*** Records provided Section Begins ***
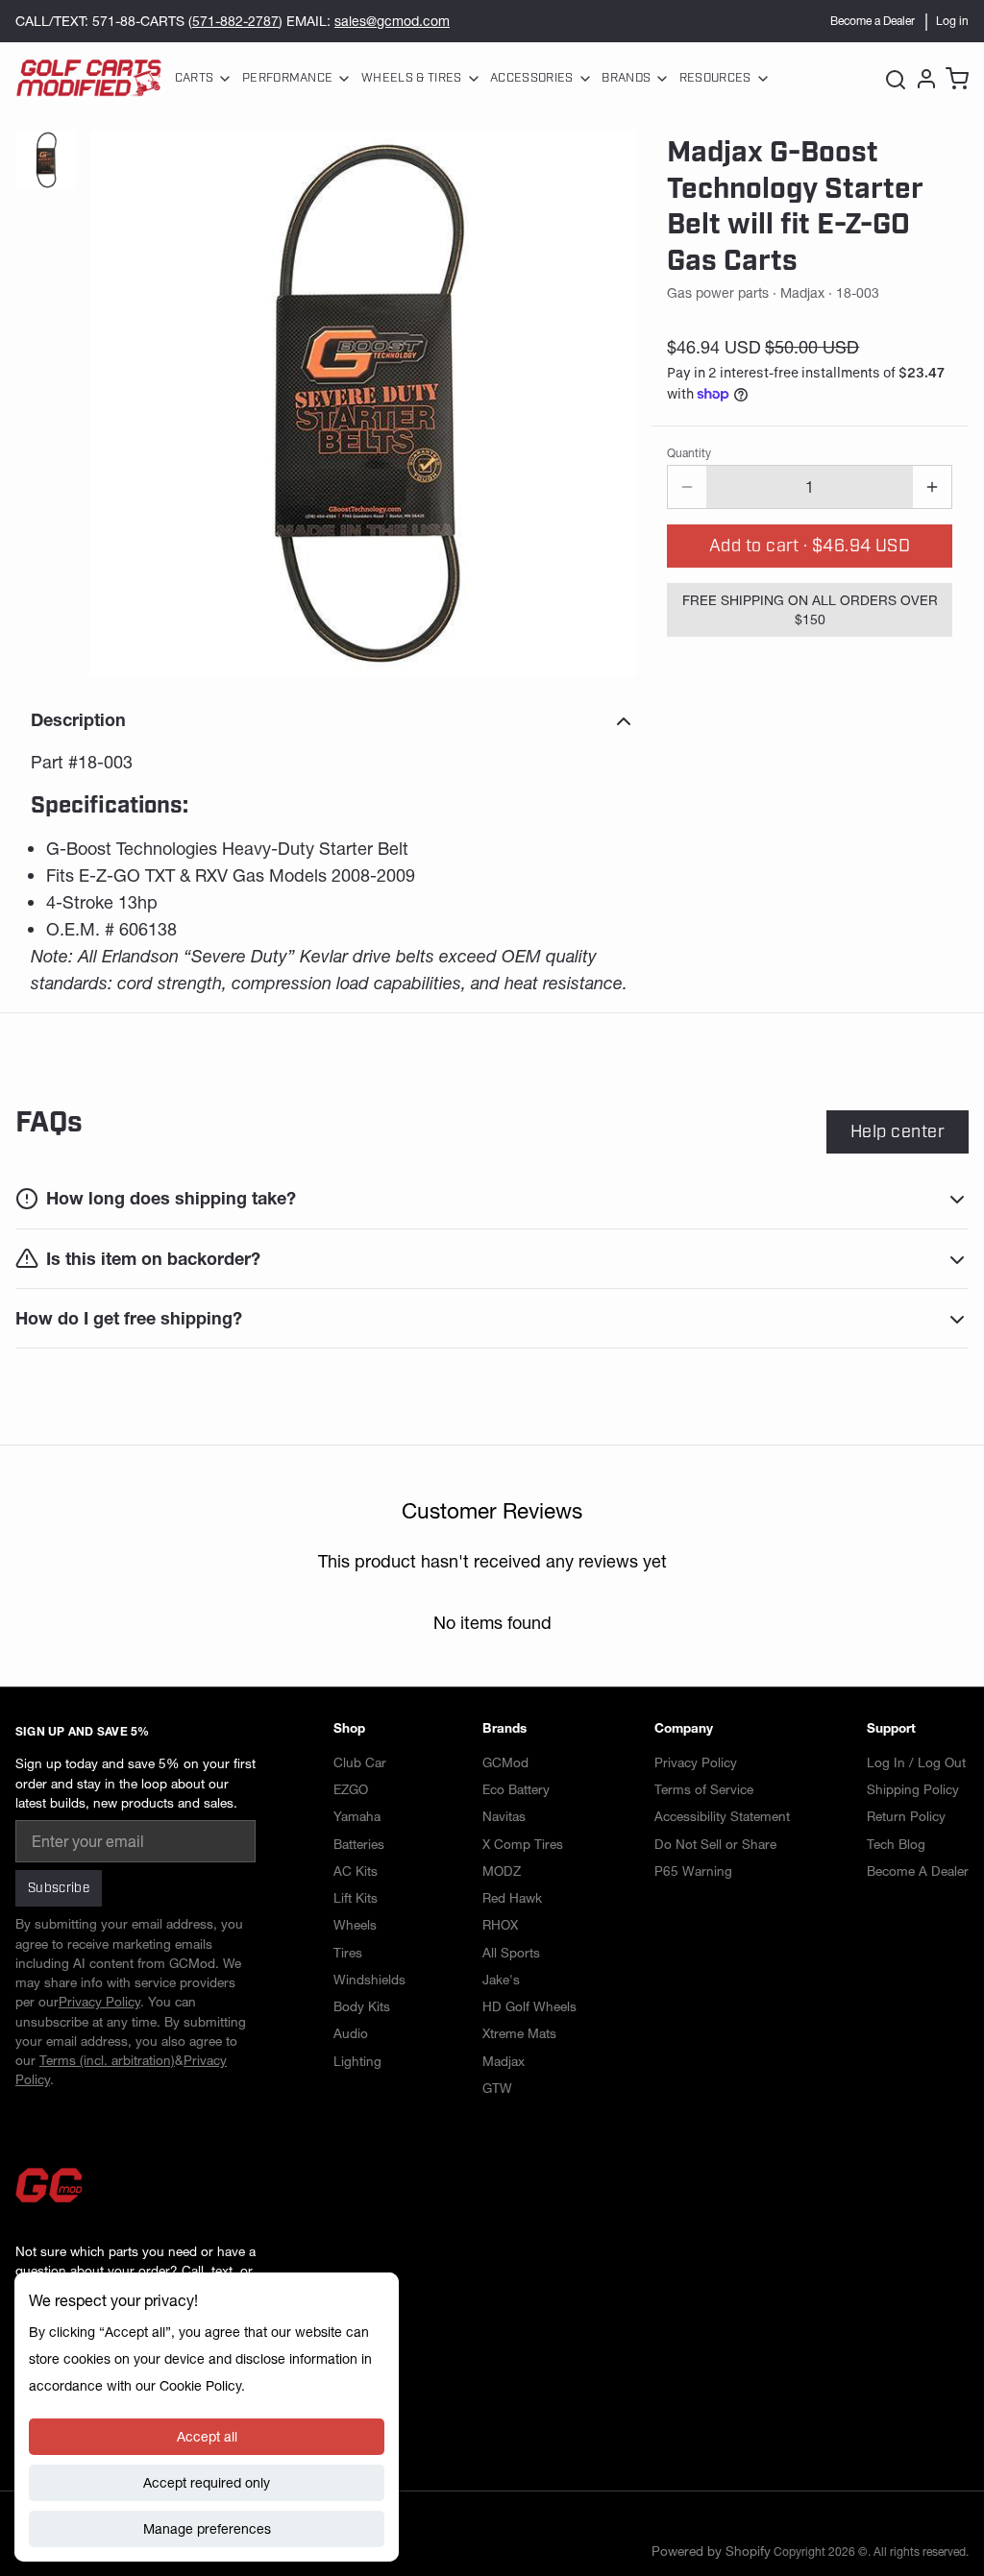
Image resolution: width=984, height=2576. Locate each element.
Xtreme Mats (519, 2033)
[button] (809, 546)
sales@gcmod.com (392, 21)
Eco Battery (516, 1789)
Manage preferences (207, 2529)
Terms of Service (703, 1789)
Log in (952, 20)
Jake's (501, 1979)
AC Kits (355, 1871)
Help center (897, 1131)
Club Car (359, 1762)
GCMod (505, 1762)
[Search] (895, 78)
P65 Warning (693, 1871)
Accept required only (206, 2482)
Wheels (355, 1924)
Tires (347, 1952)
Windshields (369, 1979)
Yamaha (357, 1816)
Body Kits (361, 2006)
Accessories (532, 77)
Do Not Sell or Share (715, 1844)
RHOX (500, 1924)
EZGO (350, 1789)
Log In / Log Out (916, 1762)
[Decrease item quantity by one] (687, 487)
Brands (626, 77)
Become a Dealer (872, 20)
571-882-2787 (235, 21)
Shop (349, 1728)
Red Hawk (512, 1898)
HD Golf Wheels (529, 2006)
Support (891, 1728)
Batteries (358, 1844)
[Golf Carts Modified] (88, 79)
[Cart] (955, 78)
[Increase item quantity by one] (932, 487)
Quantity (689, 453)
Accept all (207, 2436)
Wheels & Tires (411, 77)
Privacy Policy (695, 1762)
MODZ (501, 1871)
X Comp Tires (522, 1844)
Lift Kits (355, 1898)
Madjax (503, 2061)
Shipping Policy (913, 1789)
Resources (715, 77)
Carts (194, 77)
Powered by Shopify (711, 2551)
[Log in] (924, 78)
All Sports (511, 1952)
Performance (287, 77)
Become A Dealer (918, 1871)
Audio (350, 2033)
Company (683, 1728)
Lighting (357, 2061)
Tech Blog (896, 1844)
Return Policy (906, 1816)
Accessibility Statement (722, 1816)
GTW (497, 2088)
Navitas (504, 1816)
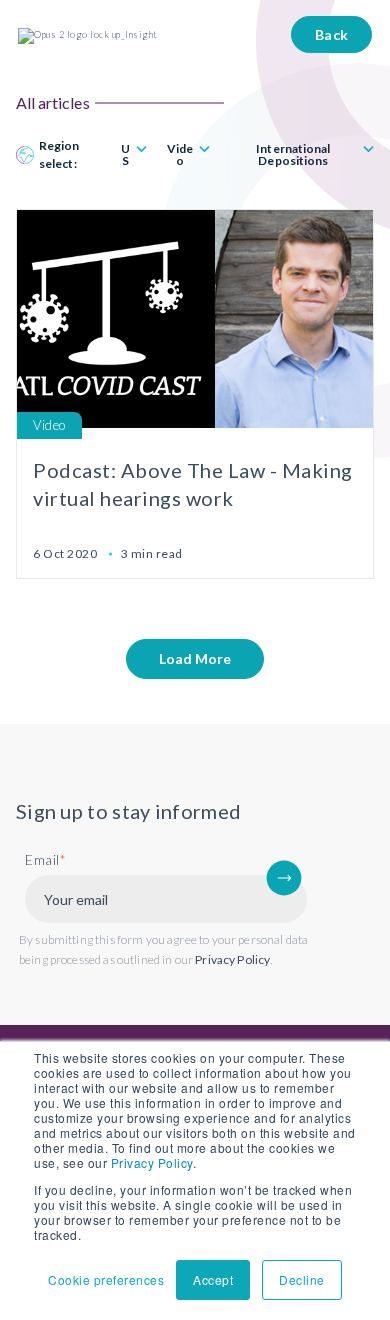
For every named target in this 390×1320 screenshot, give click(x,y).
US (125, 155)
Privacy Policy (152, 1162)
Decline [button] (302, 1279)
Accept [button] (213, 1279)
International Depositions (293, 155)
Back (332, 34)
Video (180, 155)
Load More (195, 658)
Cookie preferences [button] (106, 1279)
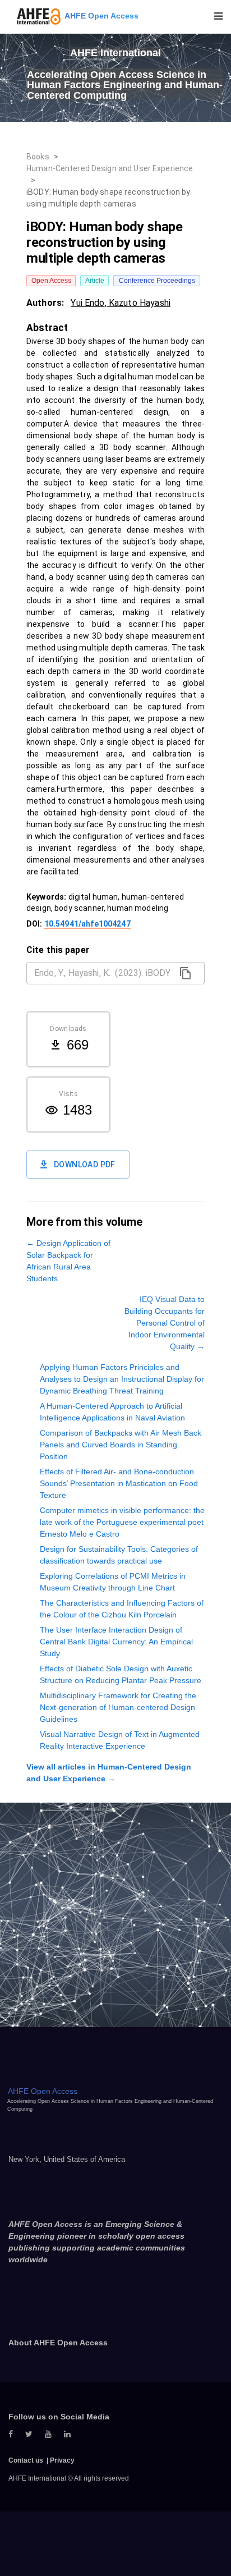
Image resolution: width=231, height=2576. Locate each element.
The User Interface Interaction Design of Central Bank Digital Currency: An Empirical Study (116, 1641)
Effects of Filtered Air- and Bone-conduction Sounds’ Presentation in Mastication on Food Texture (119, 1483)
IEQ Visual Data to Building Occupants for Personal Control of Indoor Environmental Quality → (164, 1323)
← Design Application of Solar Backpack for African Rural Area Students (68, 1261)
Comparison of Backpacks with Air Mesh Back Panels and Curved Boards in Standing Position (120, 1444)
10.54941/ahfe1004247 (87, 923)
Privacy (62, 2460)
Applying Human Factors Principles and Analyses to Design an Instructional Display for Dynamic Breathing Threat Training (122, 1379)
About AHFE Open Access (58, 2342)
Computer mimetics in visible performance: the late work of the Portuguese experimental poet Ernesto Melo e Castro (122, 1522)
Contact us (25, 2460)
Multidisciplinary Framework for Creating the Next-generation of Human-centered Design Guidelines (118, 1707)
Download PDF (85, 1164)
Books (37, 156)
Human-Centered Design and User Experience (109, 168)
*** Records provided Section Ends ***
### Problem to solve
Lines from the one containing "Privacy (62, 2460)" to the last line above, both included: copy these exactly and write nothing else.

### Answer space
Privacy (62, 2460)
Applying Human Factors Principles and Analyses to Design an Instructional Display for Dynamic Breathing Threat Training (122, 1379)
About AHFE Open Access (58, 2342)
Computer mimetics in visible performance: the late work of the Portuguese experimental poet Ernesto Melo e Castro (122, 1522)
Contact us (25, 2460)
Multidisciplinary Framework for Creating the Next-generation of Human-centered Design Guidelines (118, 1707)
Download PDF (85, 1164)
Books (37, 156)
Human-Centered Design and User Experience (109, 168)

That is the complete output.